Tolstoy was very outspoken about religion.  He was formally excommunicated by the Russian Orthodox church in 1901 - I’m surprised they waited so long given what Tolstoy had to say about the church - but he was deeply religious in a manner that resonates with a unitarian perspective.   Although he was instructed in the Russian Orthodox church, as a young man, he abandoned the church, but after several years of what sounds like a deep depression, he emerged with a definite belief in a god but not the church.  His then, was a personal religion.  Interestingly, Tolstoy analyzed the sections of the New Testament in much the same way as Thomas Jefferson and stripped the later additions away from the earlier gospels in an effort to focus on the original message, listing only that which Jesus is reputed to have said.  He saw Jesus as a prophet, teaching the main message of religion - love others as you would be loved.  As you’ll see, this then became the starting point from which Tolstoy derived his other principles.  - Jesus, though, was  not viewed  as a divine figure, and he promoted a return to the actual message of Jesus.  “The fulfillment of this teaching consists only in walking in the chosen way, in getting nearer to inward perfection in the imitation of Christ, and outward perfection in the establishment of the kingdom of God.”  Indeed, he titled one of his books “the kingdom of god is within you”
Tolstoy argued that the preposition “do unto others as you would have them do unto you” does not require miracles to justify it, but that we should be convinced of it by its own truth, and by its harmony with nature.  This then is his starting point, this is his main premise.  The miracles and doctrine of the established church have obscured the meaning, as does the outward observance of ritual.  He believed that religious institutions are co-opted by people who want power and then pervert the religious message to help them maintain that power.  And as part of this, religious institutions tend to call themselves infallible.  Christianity, for example, requires people to believe “in what the Church orders” them to believe in, the preachings of the priests, rather than the message of Jesus, even though Jesus himself spoke out against priests and argued for a personal religion.  Similarly, there is a discrepancy between the teachings of Jesus as expressed in the Sermon on the Mount to love others, and the encouragement and support within the Russian Orthodox church, and others, for its followers to participate in military service so that the soldiers can  murder other men? 
Tolstoy was very aware of the various techniques used by the church to evade this discrepancy.    He pointed out that the church copes with the discrepancy mainly by simply not answering questions - and encouraging others not to answer them either, using the power of the church, the solemnity and ritual to overawe the people so that they do not question, and by saying one thing, but doing another.  He stated that the church creed and all the church trappings are inconsistent with the teachings of Jesus - who made several references to not following the priests, not having to worship in a church, but to having a personal religion that does not require the intercession of a church.  Thus, Tolstoy concluded that one can follow either the message of Jesus or the church but not both. 

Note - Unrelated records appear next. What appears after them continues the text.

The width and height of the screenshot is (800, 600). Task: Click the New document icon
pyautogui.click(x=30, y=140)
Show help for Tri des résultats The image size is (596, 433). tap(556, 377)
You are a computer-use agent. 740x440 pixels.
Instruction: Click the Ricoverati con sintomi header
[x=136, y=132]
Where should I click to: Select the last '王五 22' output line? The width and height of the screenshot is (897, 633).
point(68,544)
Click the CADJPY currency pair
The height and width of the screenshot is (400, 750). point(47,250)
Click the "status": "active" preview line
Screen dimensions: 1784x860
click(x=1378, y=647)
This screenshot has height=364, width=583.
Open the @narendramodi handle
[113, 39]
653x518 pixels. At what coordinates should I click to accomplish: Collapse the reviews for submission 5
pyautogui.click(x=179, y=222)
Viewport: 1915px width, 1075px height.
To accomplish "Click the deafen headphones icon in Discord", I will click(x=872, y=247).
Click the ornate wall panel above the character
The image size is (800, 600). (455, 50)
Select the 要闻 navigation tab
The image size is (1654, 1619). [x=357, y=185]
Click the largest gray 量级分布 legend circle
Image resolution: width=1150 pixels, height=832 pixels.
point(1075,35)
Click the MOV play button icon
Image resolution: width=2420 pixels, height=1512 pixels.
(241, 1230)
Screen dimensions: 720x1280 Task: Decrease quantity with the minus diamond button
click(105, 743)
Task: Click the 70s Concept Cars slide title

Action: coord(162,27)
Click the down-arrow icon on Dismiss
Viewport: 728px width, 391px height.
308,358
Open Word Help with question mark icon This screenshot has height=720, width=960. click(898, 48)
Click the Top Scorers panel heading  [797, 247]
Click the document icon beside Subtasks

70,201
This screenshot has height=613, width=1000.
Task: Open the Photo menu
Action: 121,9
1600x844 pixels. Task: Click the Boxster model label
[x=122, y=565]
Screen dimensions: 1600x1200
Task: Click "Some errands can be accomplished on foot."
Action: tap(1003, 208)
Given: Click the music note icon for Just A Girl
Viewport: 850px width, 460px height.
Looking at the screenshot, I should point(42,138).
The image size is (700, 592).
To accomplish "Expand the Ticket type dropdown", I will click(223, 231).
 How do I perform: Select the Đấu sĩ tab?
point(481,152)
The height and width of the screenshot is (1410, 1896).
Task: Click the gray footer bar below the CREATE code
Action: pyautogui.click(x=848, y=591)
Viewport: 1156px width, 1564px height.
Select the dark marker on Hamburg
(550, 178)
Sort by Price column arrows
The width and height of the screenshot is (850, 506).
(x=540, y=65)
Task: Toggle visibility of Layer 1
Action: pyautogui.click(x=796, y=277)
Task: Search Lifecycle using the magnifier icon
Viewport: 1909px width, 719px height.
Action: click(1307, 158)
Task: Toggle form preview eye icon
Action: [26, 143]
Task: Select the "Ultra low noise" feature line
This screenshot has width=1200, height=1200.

And, by the way, although he was most familiar with the Russian Orthodox church he explicitly included other churches in his condemnation - the Roman Catholic, and various Protestant churches including the Salvation Army - all he saw as  “pseudo-religion”  because they justified slavery, oppression and violence.  He was also amused that most churches claim to be the one true church - how can they each be true? 
Tolstoy’s work is great for quote mining - On the bible:  “is there in christendom a book that has done more harm to mankind than this terrible book” referring to a list of some of the appalling cruelties that are in the bible.   Biblical stories are “the inculcation of nonsensical beliefs” for children in order to deprive them of “the capacity to think clearly”
Science, however does not fair much better :  a collection of “haphazard, disconnected scraps of knowledge, many of them quite useless”.
Tolstoy is at his best when writing about the problems of the class system.  For example he describes four techniques that governments and the power elite use to maintain their position.  The first is intimidation, using the argument that the state is sacred, and thus any attempts to change it must be dealt with by cruel punishment.  The second is corruption, in that officials and middle men benefit from the system and so are motivated to continue to maintain it.  The third is through hypnosis - using educational and religious teaching to brainwash children into unthinking obedience and by encouraging religious and patriotic superstitions, banning books, and by allowing the use of alcohol and tobacco to stultify the population.  The fourth is by using military training to brutalize a portion of the population so that they will carry out acts of violence, separating them, dressing them in special clothes, using drums and cries to hypnotize them. 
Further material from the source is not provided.